New Person!

Hey. I'm Maurice, a first-year living in Kitagata between Saga and Takeo. Yoroshiku. This is me, probably seen me drinking water at a conference or somewhere.
Anyhoo, it's a Monday. Often we're still coming down from the weekends, getting things in order for the rest of the week. I like something relaxing for my between-class time. So I present to you today a story, to get the week started. It really requires a circle of people all be sitting around. Hope this story is timely, seeing as spring seems to be just starting to hit us...

This is the story about the bear that stole the Chinook, uhh…Ariake Winds. In Saga country, when winter becomes frayed and tired, we look up and see the faded blue arch in the mountains and that means that the south eastern Ariake winds will come and warm everything up. And so this story goes back, way back in time, maybe a thousand years. Our people, the Osagans, were living on the edge of the mountains in the foothills. And the Chief looked at the people and said, “Times are bad, the winter isn’t ending and our rice is running out.” Even as he spoke, a storm hit. It piled up snow quite deep, maybe 6-7 inches of snow. Our people hardly could move. The children were crying because there was no food. It was hard to get wood to keep the houses warm. It was bad, I tell you.
But outside the village were some animals, who looked on the people with concern. These were the owl and his family, the monkey, the wolf and the magpie. They said, “We need to do something about this. The Ariake winds haven't come. They haven't come in a long time.” The group told the magpie, “You have a lot of relatives. Go find your relatives and see if there's any gossip as to what happened to the Ariake winds.” So it wasn't too long after, the magpie came back and he said, “Yes, way up in the mountains, near Tenzan,” he said, “There is a great old bear in a lodge. He has captured the Ariake winds and he has them in a big elk bag and he is very nice and warm.” So they said, “We have to journey up into the mountains.” And so they took off.
The wolf busted trail for the rest and the birds were out gathering food for the group. And they journeyed and journeyed. The journey took a long time. They had to plow through the deep snow and the cold. Eventually they came to a clearing. “That's where the bear is and inside he has the Ariake winds.” The magpie was saying. And they noticed there was a hole inside this lodge. And so the owl sent his wife up and he said, “Peek in there and see where that bag is.” The bear was back there. Oh he was happy, making all kinds of good noises, warm as could be, and just grunting around and having a very relaxed good time. But he could hear anything because bears have very sharp ears. And he heard this owl flying up. So he grabbed his fire stick. And the owl peeked in and he poked her in the eye with that stick and she flew off crying, she flew off in the woods crying. So owl sent his son up there and he went to peek in there and see where the bag was …and the bear was waiting again and poked his son. And he went off crying. Same thing happened to owl. He got poked in the eye, and he went off crying. (That's why owls have big eyes today.)

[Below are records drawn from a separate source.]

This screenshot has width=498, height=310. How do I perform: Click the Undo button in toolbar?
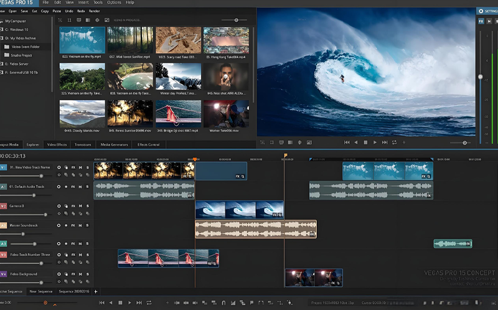69,11
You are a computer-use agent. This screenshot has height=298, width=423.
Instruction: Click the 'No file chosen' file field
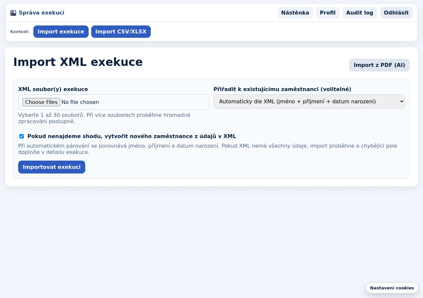(x=114, y=102)
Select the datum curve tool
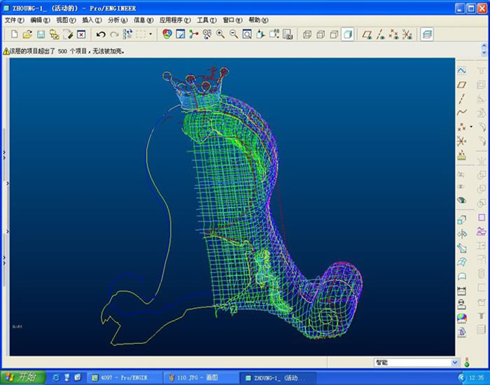This screenshot has height=385, width=490. pos(461,112)
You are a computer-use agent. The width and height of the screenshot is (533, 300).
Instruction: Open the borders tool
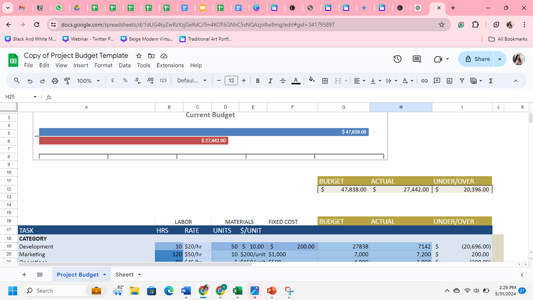tap(325, 81)
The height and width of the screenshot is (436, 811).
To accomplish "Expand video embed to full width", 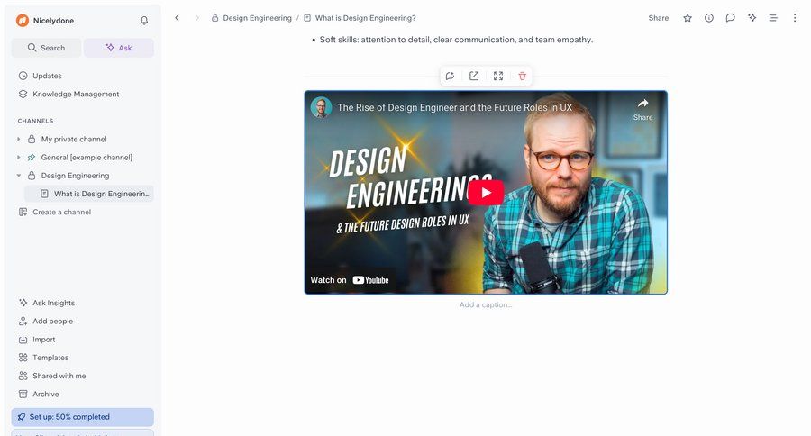I will point(498,77).
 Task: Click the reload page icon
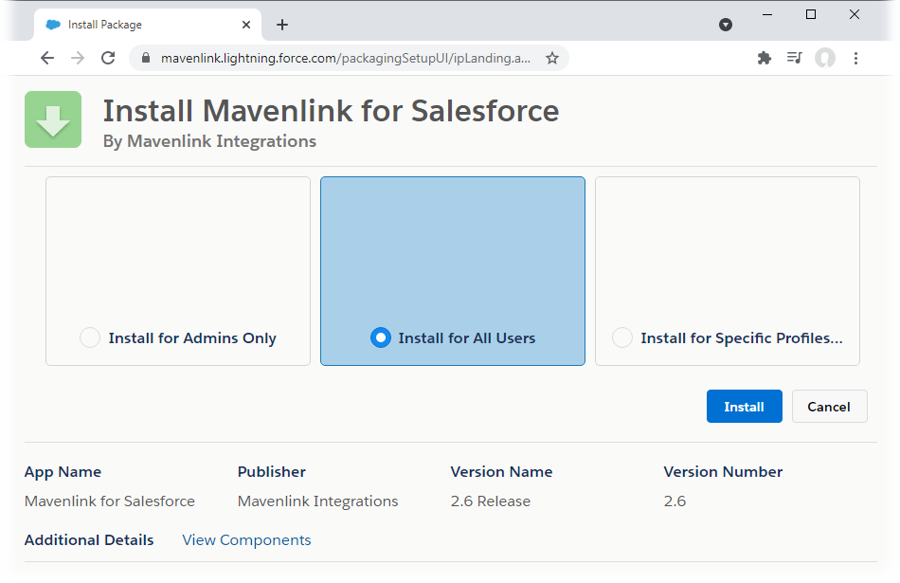[106, 58]
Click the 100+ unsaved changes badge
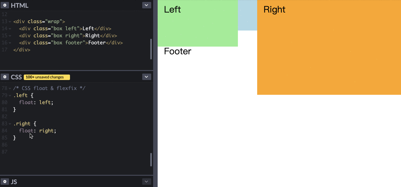 (x=47, y=77)
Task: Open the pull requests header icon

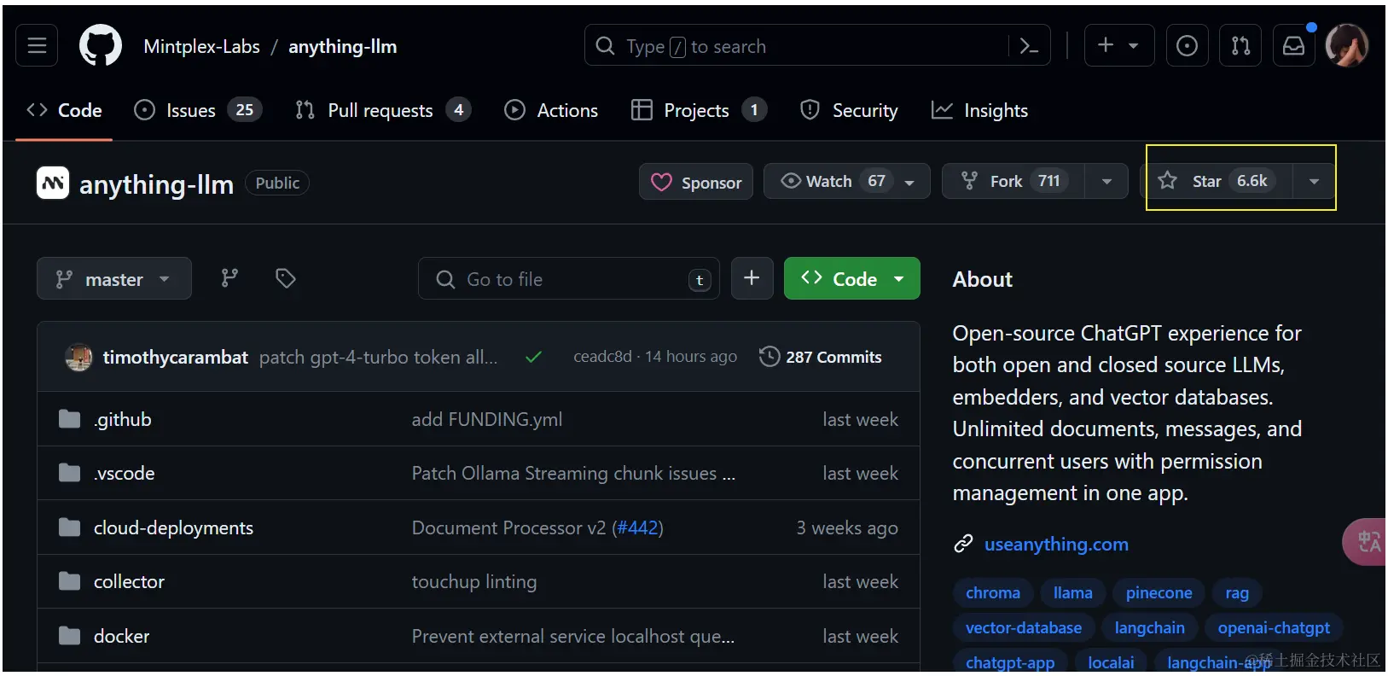Action: (1240, 45)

They needed a different plan, so monkey, (monkey has opposable thumbs and thus is very clever) he said, “I'll go up there and peek,” and he rushed at the lodge and he peeked in and before the bear could do anything he was already gone. And so he came back with information, and he said, “Yes, that bag is back in the corner and the great old bear is sitting right alongside of it. Oh we gotta come up with a plan.” And so they took cedar and made a fine scented fire. And smoke was blowing into that lodge and that smoke was collecting; and this made the bear very tired. He begin to doze off, and they peeked through that hole, and pretty soon more smoke came in and pretty soon the bear was sound asleep snoring.
And so the wolf, he crept on inside that lodge and with his teeth, he grabbed that bag and very slowly pulled that bag out. He got it outside the lodge and he started chewing at the stitches and he could get no headway. He was chewing and chewing and it was so hard, he couldn't get through. Then he heard someone say, “Can I help, little brother?” And he looked down and he saw this little fox. The fox said, “Can I help you? I can pick the stitches out.” So the little fox got up on top of the bag and he started pulling the stitches out. And he got out a couple of stitches and he released the Ariake winds. And the Ariake winds swirled around and began melting all the snow. (Inari happened to be watching these events unfold and was very impressed by fox, which is why foxes are now Inari’s messenger.)
And the Ariake winds were released. And all the snow was melted, and this brought the game back and allowed for the rice to be grown. The people had food and they had a wood source. But the bears were very angry so today when winter comes, they all hibernate. They all sleep through the winter so they don't have to be cold in their nests. And so from that time on, the Ariake winds have always been with us. And bears, we don't have to worry about them because they hibernate. And that is all.
So there you go. Hope you all have a good week, and I'll write something real tomorrow.